After that date, Medicare Part A began paying nursing homes a
"flat" or "bundled" rate to provide medical care and
prescription drugs to residents. Under this system, which remains
in effect today, nursing homes no longer are reimbursed on an
actual cost basis, and thus they can no longer pass-through
prescription drug costs to Medicare. Instead, the nursing homes
paid the institutional pharmacies directly for the cost of the
drugs - dollar-for-dollar - but were reimbursed a flat rate by
Medicare Part A regardless of the amount they actually spent on the
drugs. Accordingly, the nursing homes were incentivized to bargain
for the lowest available prescription drug prices.
Because the payment system changed, so did the factors which
influenced the nursing homes' choice regarding which institutional
pharmacy to select. Specifically, the nursing homes were now
primarily motivated to reduce the costs of prescription drugs, not
by the needs of their patients.
In response to this change in the incentive structure, the
Pharmacy Defendants created a kickback scheme which involved a
practice known as "swapping." Specifically, the Pharmacy Defendants
underpriced Medicare Part A drugs to nursing homes in
exchange for the opportunity to provide the same drugs, at a
higher cost, to the nursing home's Medicaid, Medicare Part D, and
privately insured patients. The Pharmacy Defendants knew it was
practically impossible for a nursing home to have more than one
institutional pharmacy because of the complex administrative burden
. From a business viewpoint, to compensate for the profit they were
losing when they charged nursing homes low prices for drugs to the
Medicare Part A patients, the Pharmacy Defendants relied on the
higher paying business generated from Medicaid and Medicare Part D
patients in order to operate at a profit.
This kickback scheme was successful due to the payer
demographics in nursing homes. In the average nursing home, the
prescription drug costs of approximately 10-15% of the patients are
covered under Medicare Part A. The other 85-90% of the prescription
drug costs are paid for by Medicaid, private insurers, and, as of
January 1, 2006, Medicare Part D (Medicaid represents the great
majority - more than 60% - of the remaining 85-90% patients).
Consequently, the Pharmacy Defendants could afford to lose profit
when the nursing home was the customer, because they would recover
that lost profit through Medicaid, Medicare Part D, and private
insurers where they were charging higher prices to more patients
for the same drugs. Essentially, the Pharmacy Defendants used the
taxpayer-funded Medicaid and Medicare Part D programs to subsidize
private discounts to nursing home owners.

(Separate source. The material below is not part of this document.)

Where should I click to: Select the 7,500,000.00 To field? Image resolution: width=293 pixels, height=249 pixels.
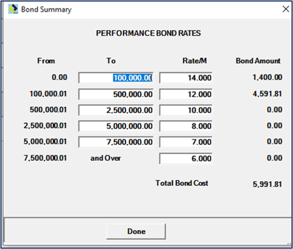pos(116,142)

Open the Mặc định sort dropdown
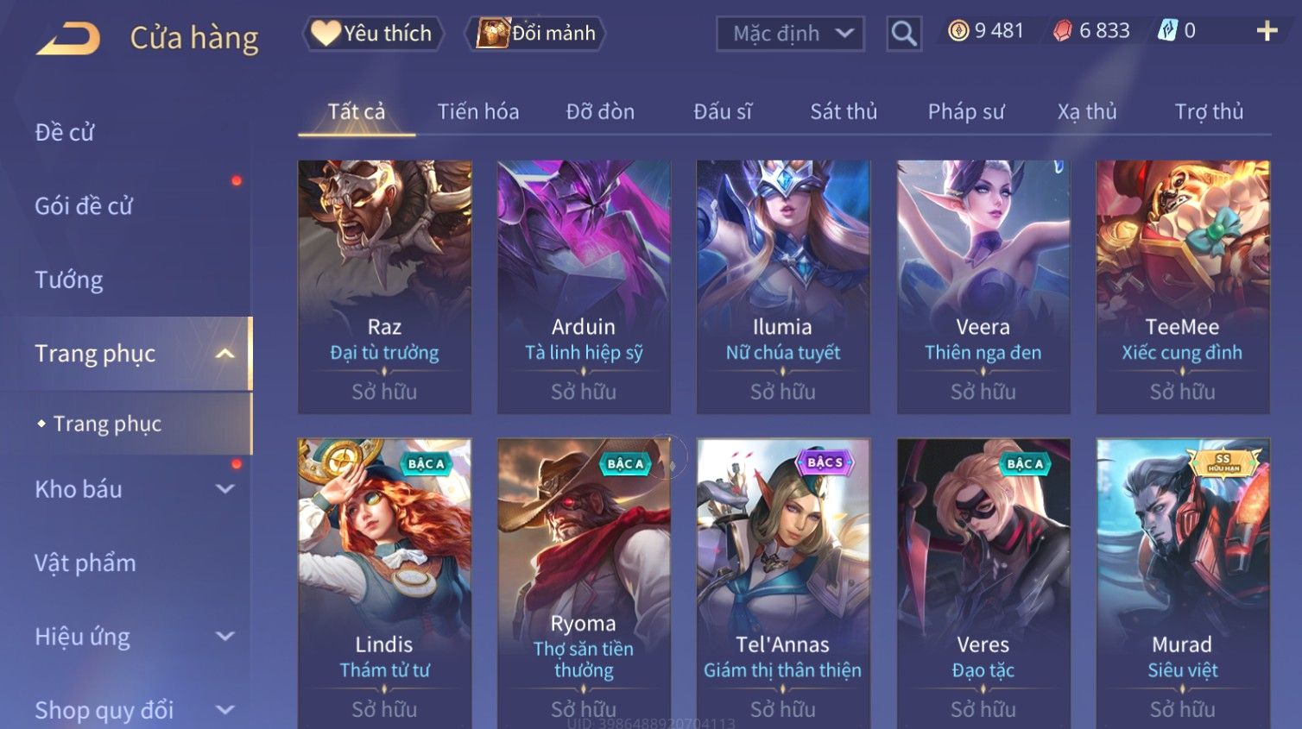[x=790, y=34]
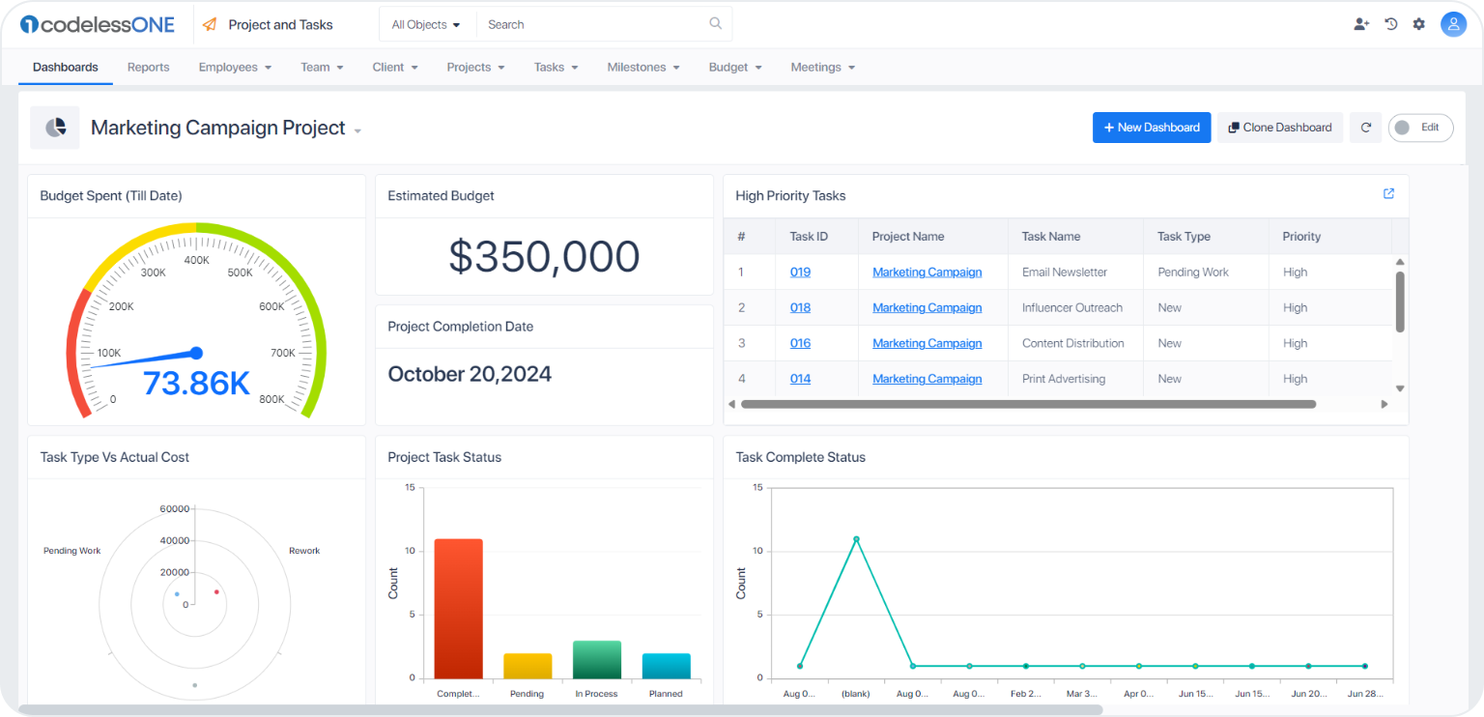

This kickback arrangement implicates the Anti-Kickback Statute
("AKS"), and is not protected by the "discount safe harbor." In
addition to violating the AKS, the kickback arrangement violate the
drug pricing rules of the California State Medicaid Program, known
as Medi-Cal, by charging Medi-Cal higher prices for prescription
drugs than other comparable payers.
The case settled for $124 million in October 2013.